In young adult men, the day-night variation of plasma LH levels is dampened or even undetectable,¹⁰ whereas a marked diurnal rhythm in circulating testosterone levels persists with minimal levels in the late evening, and a clear nocturnal elevation results in maximal levels in the early morning.¹¹ Sleep fragmentation in normal men decreases the nocturnal rise in testosterone if REM sleep does not occur. The sleep related rise in testosterone appears to be linked to the first REM period.^11,12

In elderly men, the morning level of testosterone depends on the amount of sleep. Higher levels correlate with more sleep. A recent study has indicated that the amount of nighttime sleep is a strong predictor of morning testosterone levels in healthy older men ¹³ (Fig. 30–9).

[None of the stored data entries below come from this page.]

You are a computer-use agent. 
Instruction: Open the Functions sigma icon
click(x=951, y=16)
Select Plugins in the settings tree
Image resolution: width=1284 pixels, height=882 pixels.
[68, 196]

FIGURE 30–9 Morning levels of plasma total testosterone in healthy older men in relation to the amount of their nocturnal total sleep measured by polysomnography. A superimposed *best-fit line* illustrates the unadjusted bivariate correlation of these variables. Total sleep time is highly correlated with the total testosterone the following morning. *From Penev PD: Association between sleep and morning testosterone levels in older men. Sleep 2007;30:428, with permission.*

In adult women, diurnal and pulsatile LH variations are markedly modulated by the menstrual cycle. In postmenopausal women, gonadotropin levels are elevated, and show no consistent circadian patten.

Leptin and Ghrelin

Appetite is regulated by the interaction between metabolic and hormonal signals and neural mechanisms.¹⁴ The arcuate nucleus of the hypothalamus has two opposing sets of neuronal circuitry, appetite-simulating and appetite-inhibiting, and several peripheral hormonal signals have been identified that affect these neuronal regions.¹⁵ The peripheral signals included leptin and ghrelin (Box 30–5). Leptin is primarily secreted by adipose tissue and appears to promote satiety.¹⁵ Ghrelin is a peptide released primarily from the stomach.¹⁶ Studies in humans also indicate that ghrelin increases appetite and food intake. Plasma ghrelin levels are rapidly suppressed by food intake and then rebound after 1.5 to 2 hours, paralleling the resurgence in hunger. Thus, leptin and ghrelin exert opposing effects on appetite. Animal studies suggest that leptin and ghrelin also have opposing effects on energy expenditure (leptin increasing energy expenditure), but the picture is less clear in humans. Under normal conditions, the 24-hour profile of human plasma leptin levels shows a marked nocturnal rise. When leptin levels were studied with continuous enteral nutrition, leptin levels still rose at night.¹⁷ Ghrelin levels typically rise during the first half of the night, then decrease in the second half even in the fasting condition.¹⁸ A mnemonic for the effect of Ghrelin is “Gotta Have Food.”